╭─ Material to process

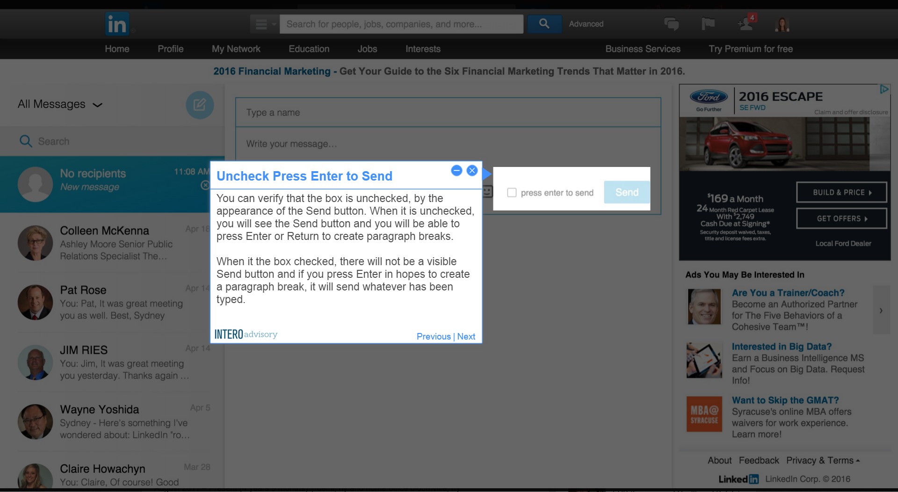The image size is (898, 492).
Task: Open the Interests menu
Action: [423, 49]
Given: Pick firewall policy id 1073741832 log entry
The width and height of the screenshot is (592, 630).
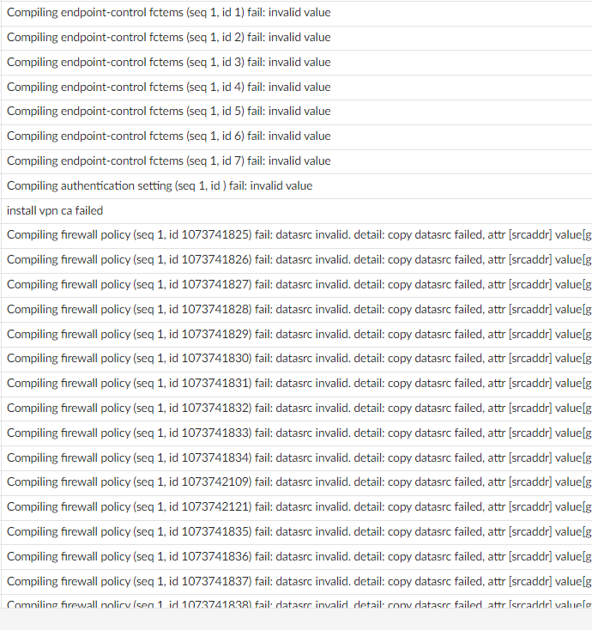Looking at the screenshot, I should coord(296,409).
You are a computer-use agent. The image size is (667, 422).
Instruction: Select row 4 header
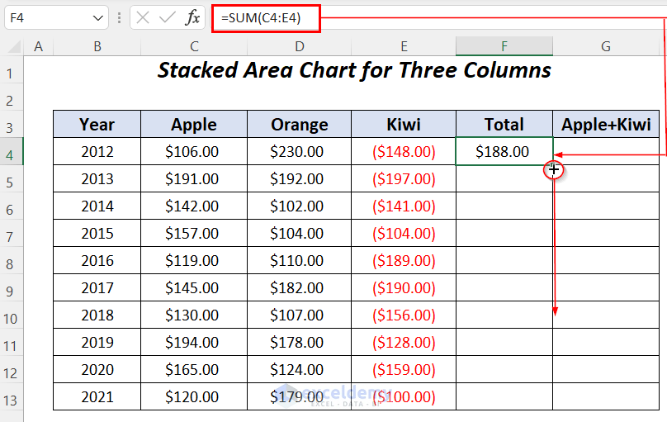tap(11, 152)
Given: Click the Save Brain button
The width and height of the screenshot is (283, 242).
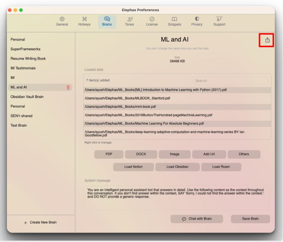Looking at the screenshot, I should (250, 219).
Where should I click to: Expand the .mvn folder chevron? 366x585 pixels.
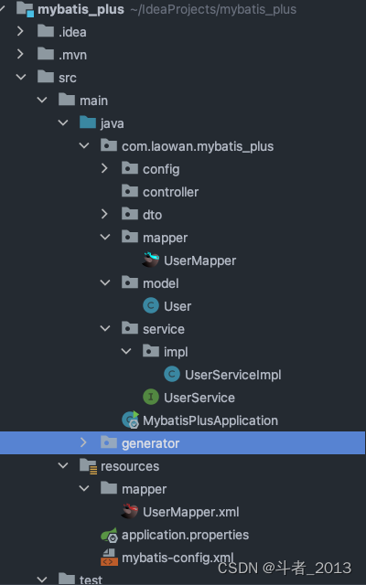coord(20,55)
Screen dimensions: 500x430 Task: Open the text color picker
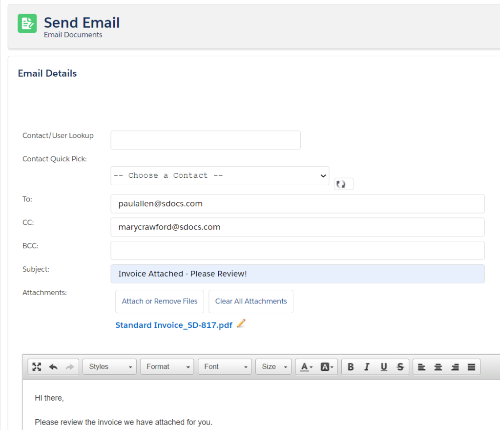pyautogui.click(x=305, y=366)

╰─

* **Assignment**
Show a copy of each line from the data that includes the word "Given".

* **Solution**
Given: Pick firewall policy id 1073741832 log entry
Given: Click the Save Brain button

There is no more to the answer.